• **Problem**
Lines from the one with "This screenshot has height=315, width=374." through the end of the records, and no others, are what the answer should contain, copied exactly; please keep pictures out.

• **Source material**

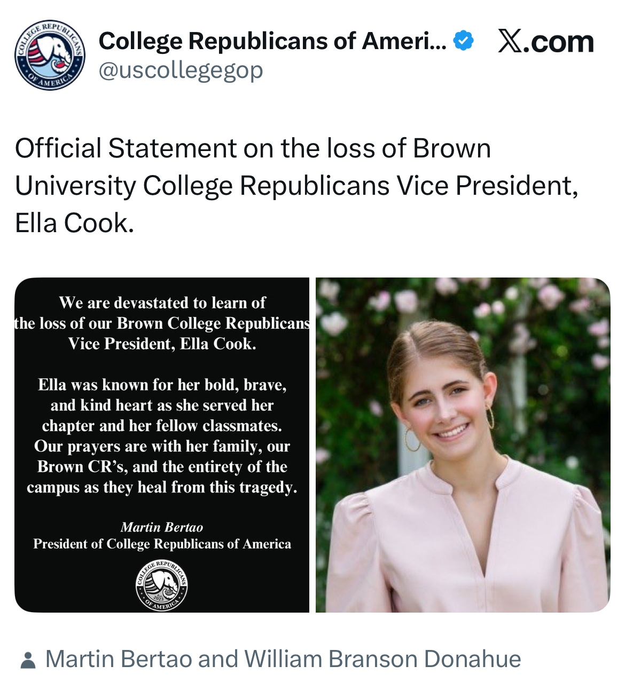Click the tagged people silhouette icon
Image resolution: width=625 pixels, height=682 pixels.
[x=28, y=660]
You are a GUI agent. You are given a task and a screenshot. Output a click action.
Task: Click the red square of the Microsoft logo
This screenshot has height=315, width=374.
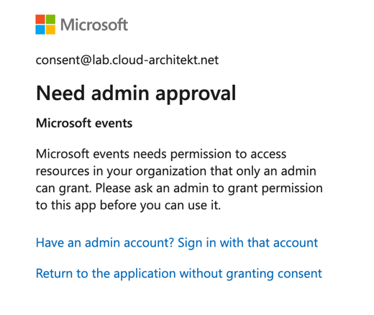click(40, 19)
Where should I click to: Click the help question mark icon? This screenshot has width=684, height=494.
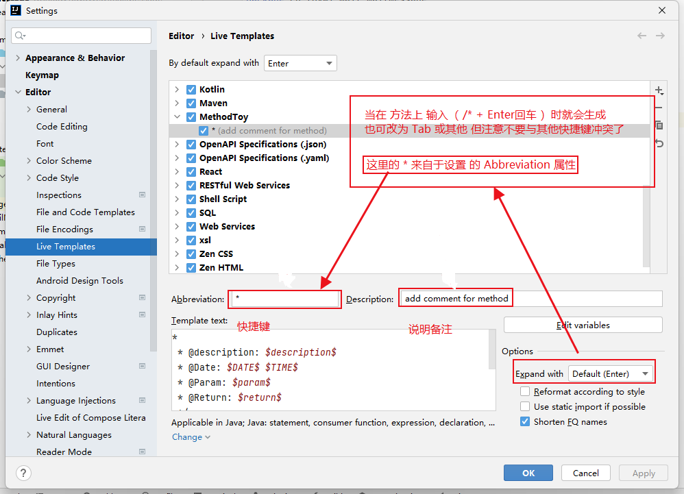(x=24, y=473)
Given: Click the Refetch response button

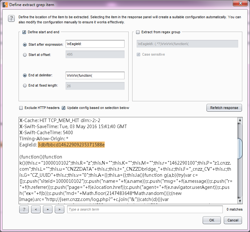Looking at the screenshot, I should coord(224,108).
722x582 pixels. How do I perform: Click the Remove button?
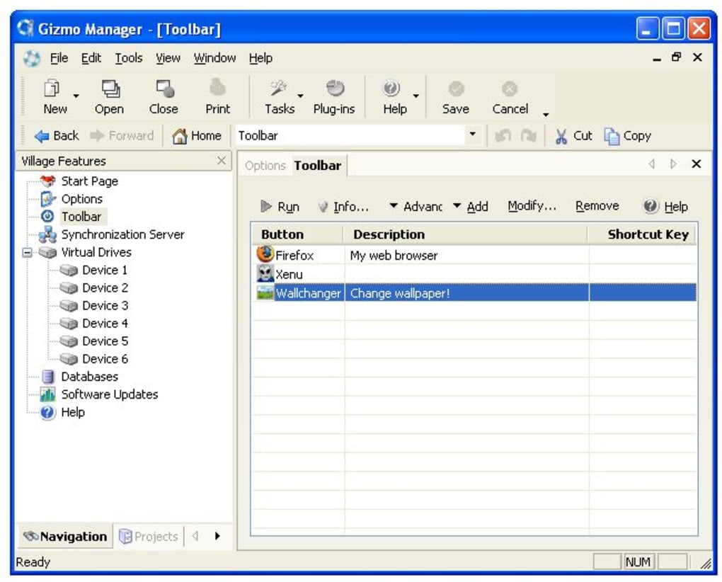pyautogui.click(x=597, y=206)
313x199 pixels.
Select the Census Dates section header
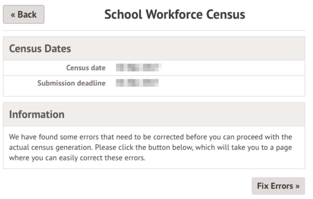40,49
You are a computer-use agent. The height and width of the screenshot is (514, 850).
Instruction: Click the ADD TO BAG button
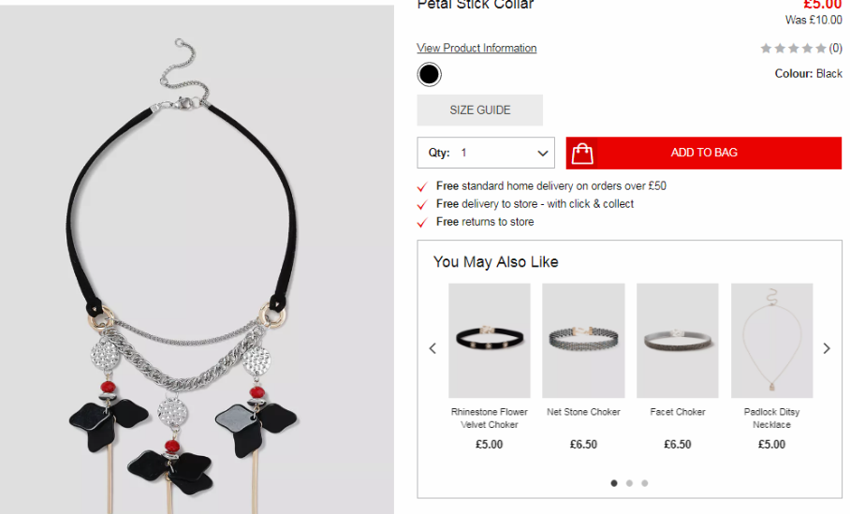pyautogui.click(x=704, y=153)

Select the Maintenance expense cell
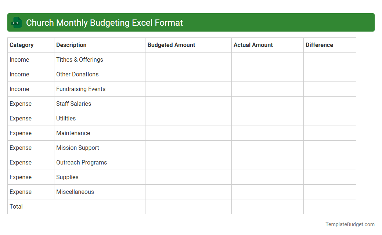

• **Task output**
This screenshot has height=315, width=374.
click(40, 19)
Where should I click to: Click the help question mark icon? This screenshot has width=684, height=494.
(x=24, y=473)
Given: Click the Refetch response button

Looking at the screenshot, I should coord(224,108).
722x582 pixels. How do I perform: Click the Remove button?
pyautogui.click(x=597, y=206)
313x199 pixels.
Select the Census Dates section header
40,49
You are a computer-use agent. The height and width of the screenshot is (514, 850).
Instruction: Click the ADD TO BAG button
pyautogui.click(x=704, y=153)

Select the Maintenance expense cell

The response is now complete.